Render the records as a Markdown table with the columns Row and Line, starting at the line that contains "Viewport: 640px width, 469px" and stopping after the line that contains "This screenshot has height=540, width=1302.". Number each row, skip blank lines, and leave out the pictures.

____ Supplied material

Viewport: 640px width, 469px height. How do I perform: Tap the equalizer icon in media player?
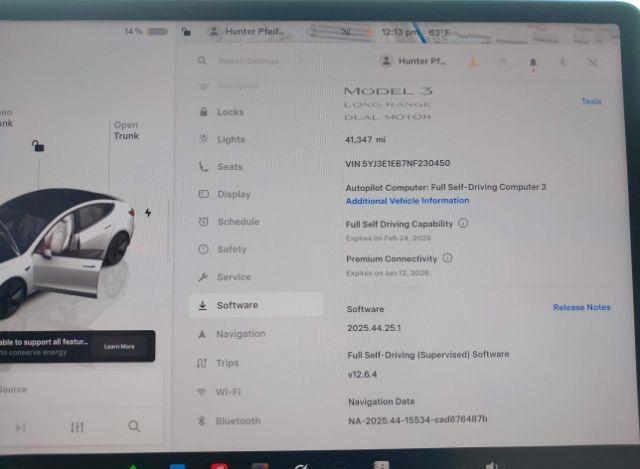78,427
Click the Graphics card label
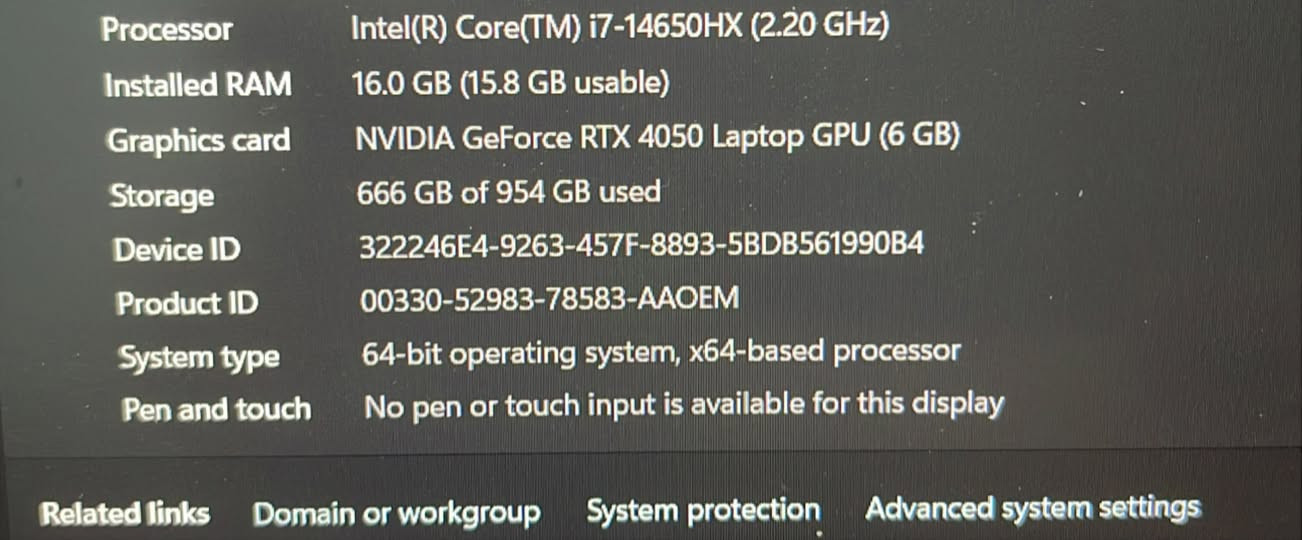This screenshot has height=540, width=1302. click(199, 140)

________
____ Supplied material

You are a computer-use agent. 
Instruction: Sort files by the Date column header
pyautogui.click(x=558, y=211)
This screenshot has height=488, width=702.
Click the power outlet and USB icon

________

- [Answer for the task]
| Row | Line |
|---|---|
| 1 | Viewport: 640px width, 469px height. How do I perform: Tap the equalizer icon in media player? |
| 2 | 78,427 |
| 3 | Click the Graphics card label |
| 4 | This screenshot has height=540, width=1302. click(199, 140) |